Faili meçhul cinayetlerinden, zorla kaybetmelerden bahsederken yarın katledilişinin 18’ci yıl dönümü olan Hrant Dink’i anmak istiyoruz.  Hrant Dink, bu topraklarda geçmişle yüzleşmenin sağlanması için mücadele eden bir gazeteciydi, bir insan hakları savunucusuydu aynı zamanda derneğimizin üyesiydi. Yapmış olduğu çalışmalar nedeniyle uzun bir süre bizzat devlet görevlileri tarafından hedef gösterildi akabinde de bir tetikçi eliyle katledildi. (…) Hran Dink’i katledilişinin 18. yılında saygı ile anıyoruz. Bu ağır katliamın siyasi faillerinin ortaya çıkarılacağı güne kadar mücadelemiz sürecektir.”

Ardından İHD Diyarbakır Şubesi Yönetim Kurulu Üyesi Ali İhsan Demirtaş, İstanbul’da 19 Ocak 2007 tarihinde katledilen Hrant Dink’in hikayesini paylaştı. Demirtaş, “Hrant Dink, 1954 yılında Malatya’da dünyaya gelir. Hrant ve iki kardeşi Ermeni Protestan Kilisesi'nin çocuk yuvasında yatılı olarak yaşar. Liseyi bitirdikten sonra İstanbul Üniversitesinde Zooloji eğitimi alır. Bir süre sonra ilkokulda tanıştığı Silopi doğumlu, Ermeni Varto Aşireti'nden Rakel Yağbasan ile evlenen Hrant Dink'in üç çocuğu olur. Birlikte içinde yetiştikleri Tuzla Çocuk Kampı'nın yönetimini üstlenerek pek çok kimsesiz Ermeni çocuğuna sahip çıkarlar. Tuzla Kampı'na "Ermeni militan yetiştirildiği" suçlaması ile devlet tarafından el konması sonrasında, Dink, siyasal görüşleri nedeniyle de üç kez gözaltına alınır ve tutuklanır.

5 Nisan 1996 tarihinde ilk sayısı yayımlanan Agos gazetesinin kuruculuğunu, yayın yönetmenliğini ve başyazarlığını üstlenir. Agos gazetesinin dışında Zaman ve Birgün gazetelerinde yazmaya başlar. Yazılarında Türkiye'deki her etnik topluluğun barış içinde yaşaması gerektiğinin altını çizen Dink, aynı zamanda Ermeni Cemaatinin patrikhane dışında sivil bir merkezi olması gerektiğini söyler.

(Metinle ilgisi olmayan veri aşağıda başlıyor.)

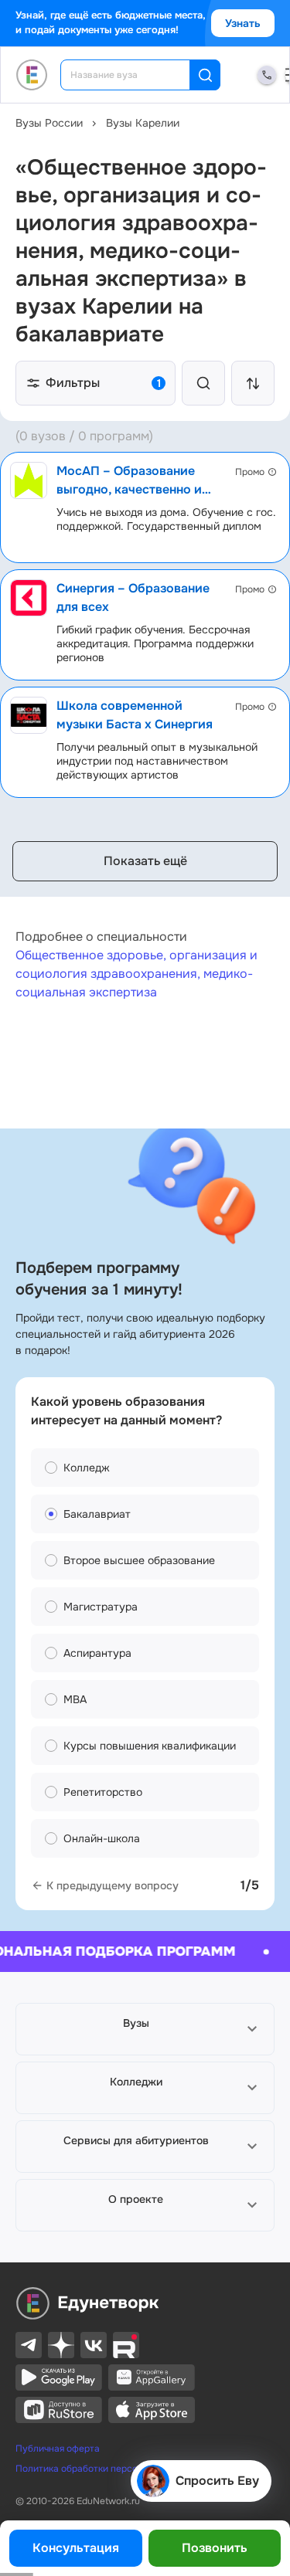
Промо (249, 472)
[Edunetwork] (32, 74)
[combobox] (135, 75)
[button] (145, 2029)
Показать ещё (145, 861)
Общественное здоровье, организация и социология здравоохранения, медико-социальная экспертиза (136, 973)
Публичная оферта (57, 2448)
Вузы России (49, 123)
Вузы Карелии (142, 123)
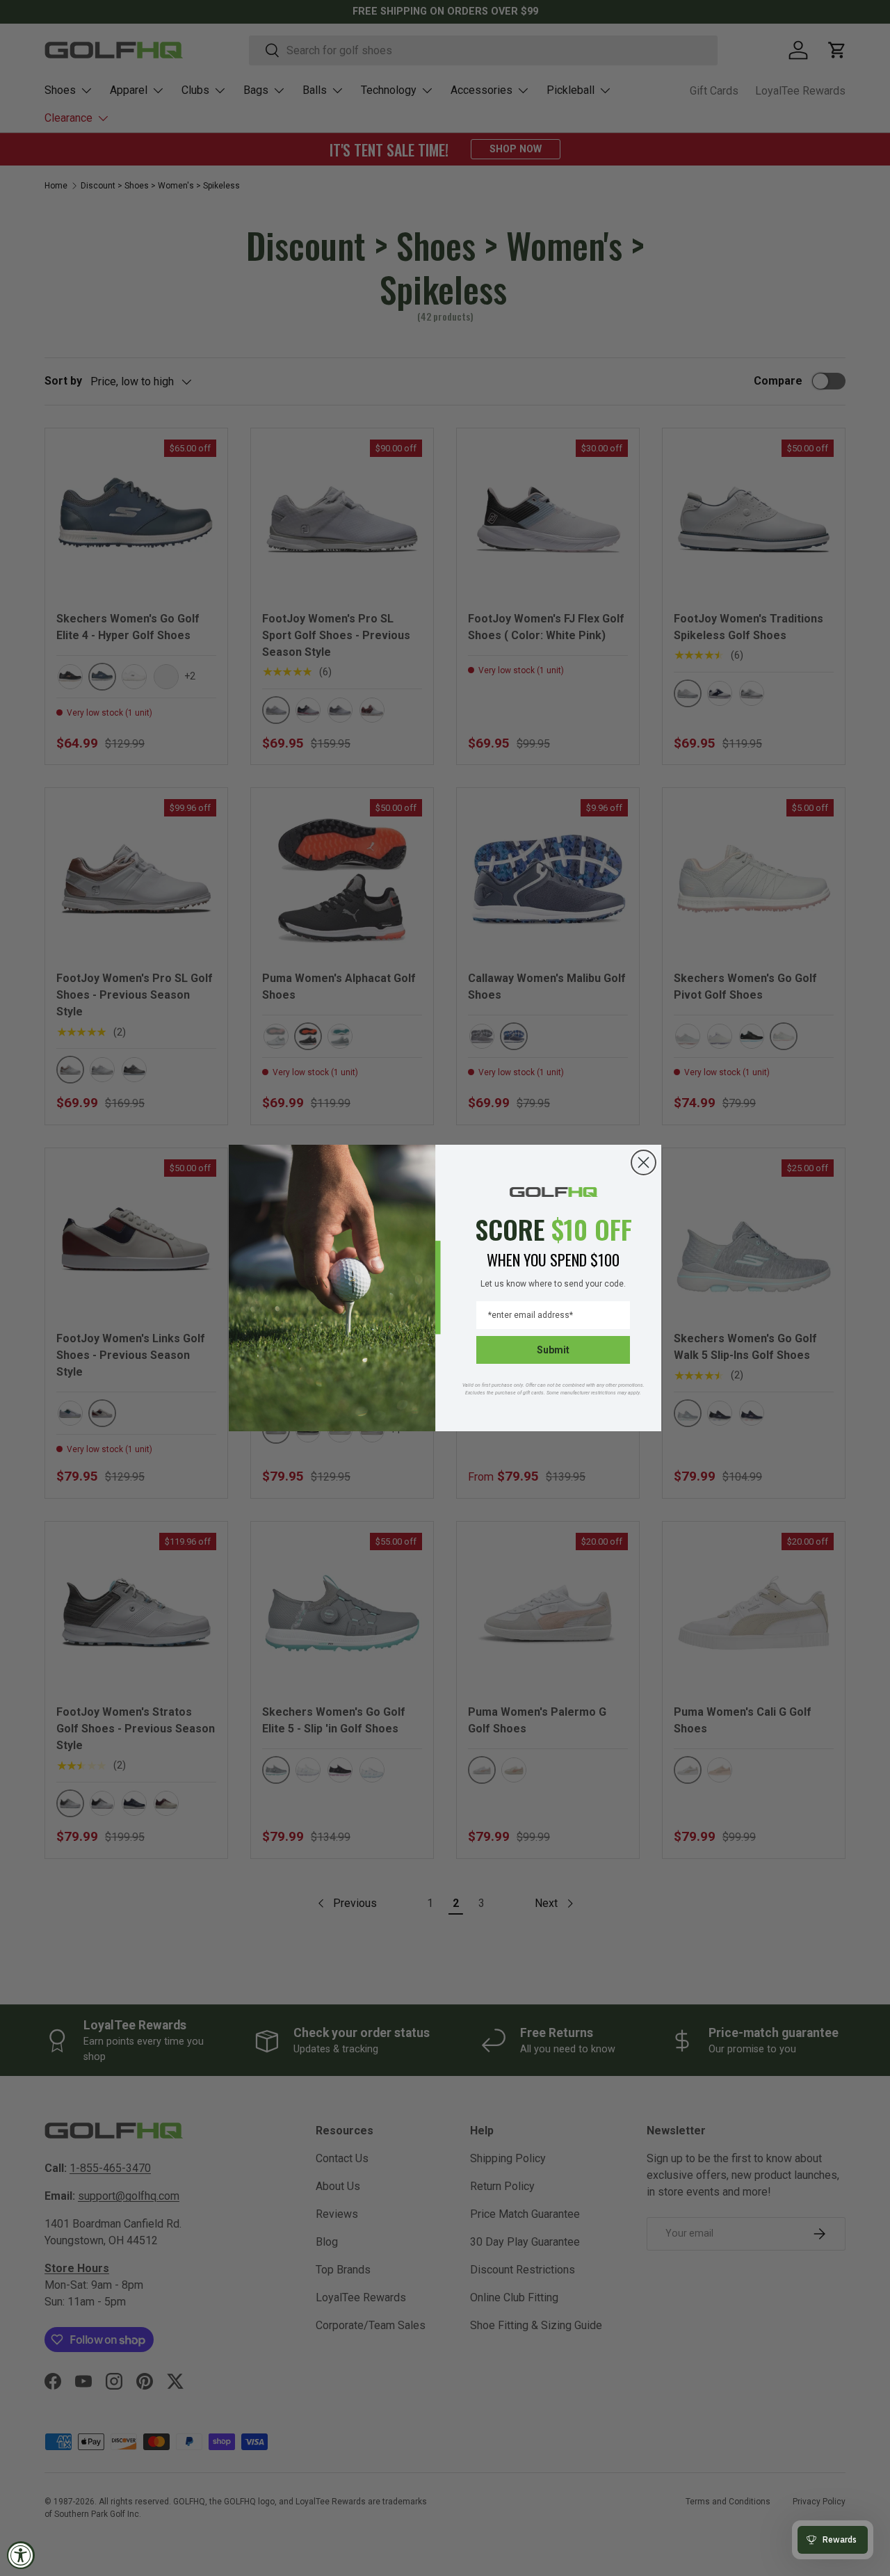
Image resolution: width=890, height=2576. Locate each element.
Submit (553, 1349)
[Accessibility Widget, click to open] (21, 2555)
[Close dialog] (643, 1162)
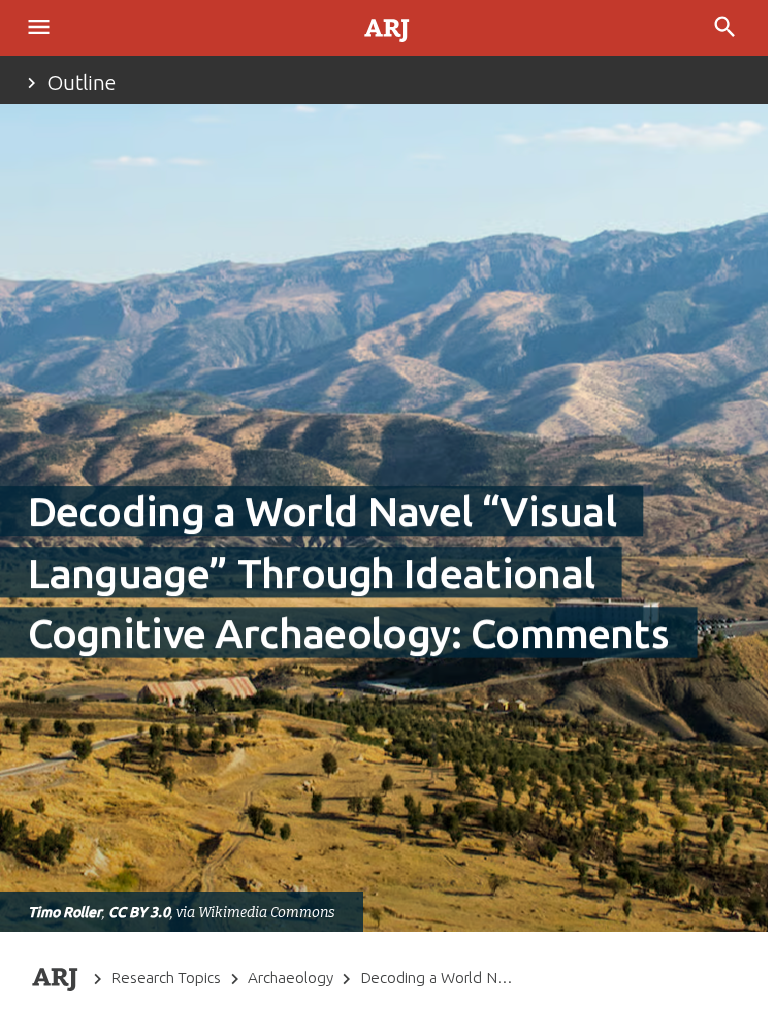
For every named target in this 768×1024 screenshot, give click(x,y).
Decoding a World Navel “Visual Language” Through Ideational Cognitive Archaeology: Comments (437, 977)
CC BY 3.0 (139, 912)
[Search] (727, 28)
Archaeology (290, 977)
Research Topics (166, 977)
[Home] (388, 28)
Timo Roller (65, 912)
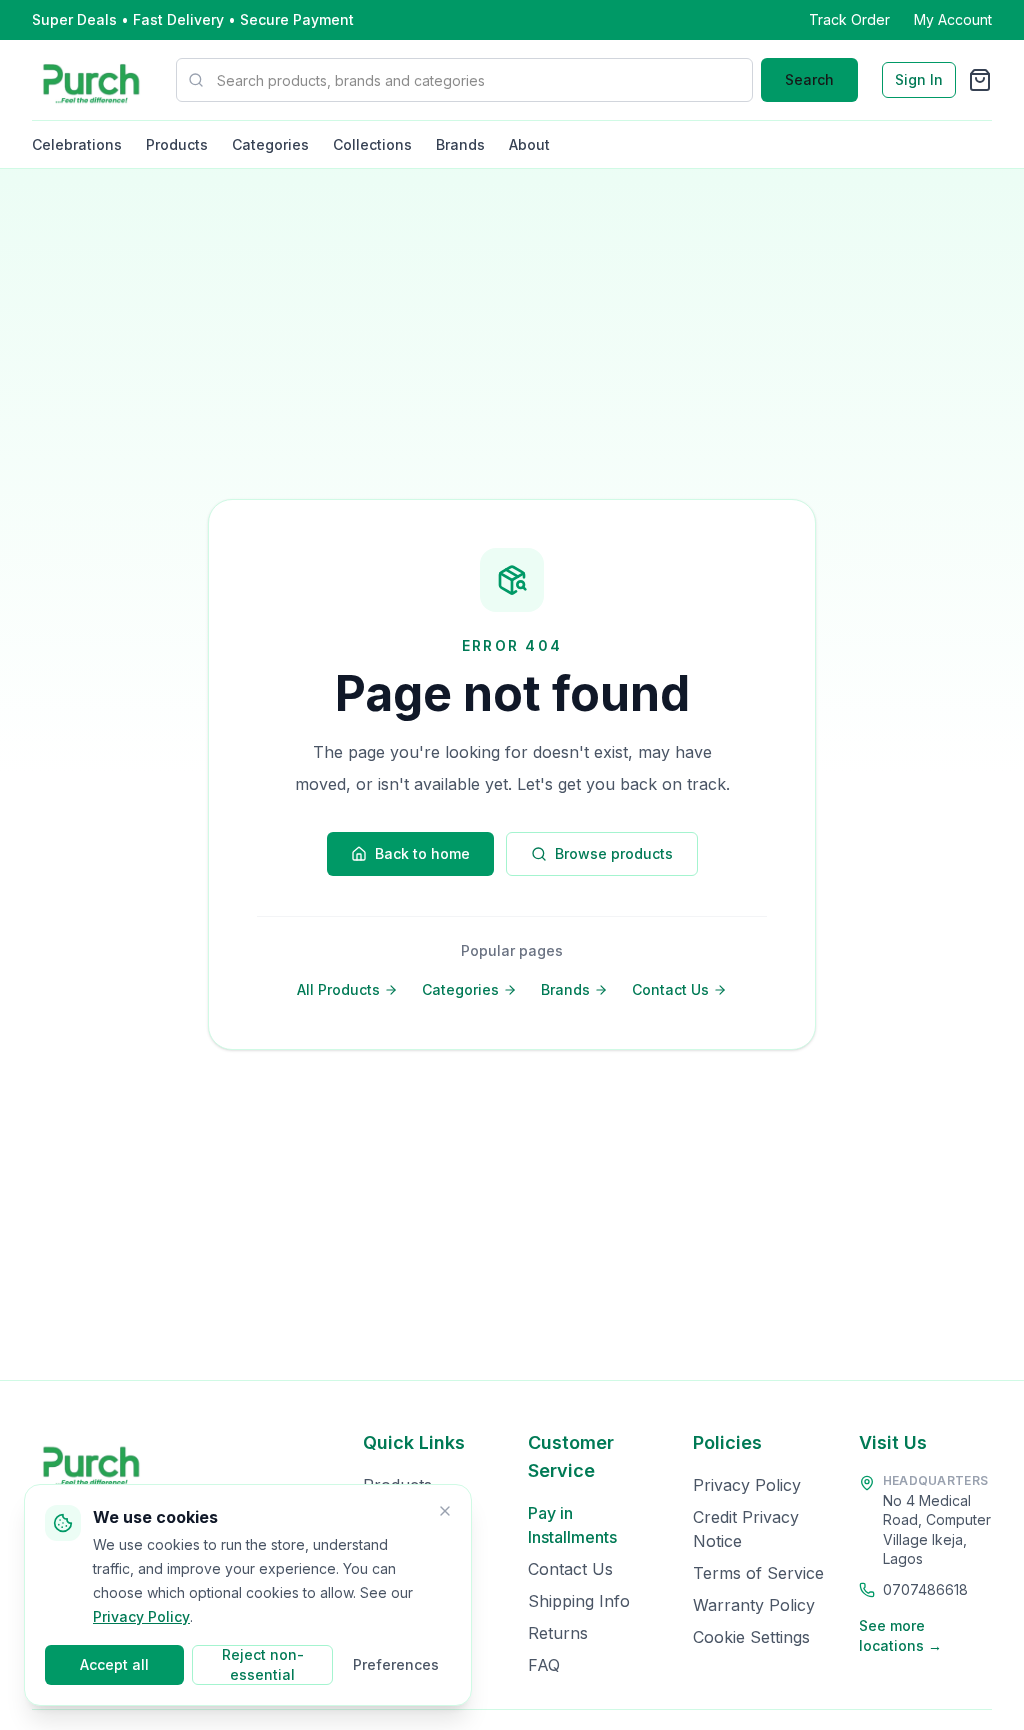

2002 yılında Urfa'da verdiği bir konferansta "Ben Türk değil Türkiyeliyim ve Ermeniyim" dediği için "Türklüğü aşağılamaktan" üç yıl boyunca yargılanır ve sonra bu davadan beraat eder. Reuters Haber Ajansı’na "Evet 1915’te olan bir soykırımdı çünkü dört bin yıldır bu topraklarda yaşayan bir halk ve onun uygarlığı artık yok" der. Gazeteye verdiği bu demeçten sonra hakkında yine dava açılır. İzleyen süreçte hakkında soruşturmalar ve tehditler çok yoğun şekilde devam eder. Hrant Dink için asıl yoğun yargı sürecinin başlangıç noktasını, kendisi doğrudan dava konusu olmasa da, Atatürk'ün manevi kızı Sabiha Gökçe'nin Ermeni kökenli olduğuna ve Ermenistan'da akrabalarının bulunduğuna yönelik 6 Şubat 2004'te, kendi imzasıyla Agos'ta yayımlanan Sabiha Gökçen haberi oluşturur.

Hrant Dink 19 Ocak 2007'de Şişli’deki Agos Gazetesi'nin çıkışında, yakın mesafeden atılan üç el silah atışıyla öldürülür. Cinayeti işleyen Ogün Samast, babasının ihbarı üzerine İstanbul’dan Trabzon’a giderken, Samsun Otogarı’nda gözaltına alınır. Üzerinde, cinayette kullandığı silah da bulunur. Emniyette verdiği ifadesinde Trabzon’da 10 genç ile bir süredir atış talimi yaptıklarını söyleyen Samast, diğerlerinden daha iyi silah kullandığı ve daha hızlı koştuğu için kendisinin seçildiğini belirtir. Samast aynı zamanda, cinayette kullandığı silahı ona Yasin Hayal’in verdiğini söyler. Azmettirici Hayal ise cinayeti, dönemin istihbarat görevlisi Erhan Tuncel ile beraber planladıklarını itiraf eder.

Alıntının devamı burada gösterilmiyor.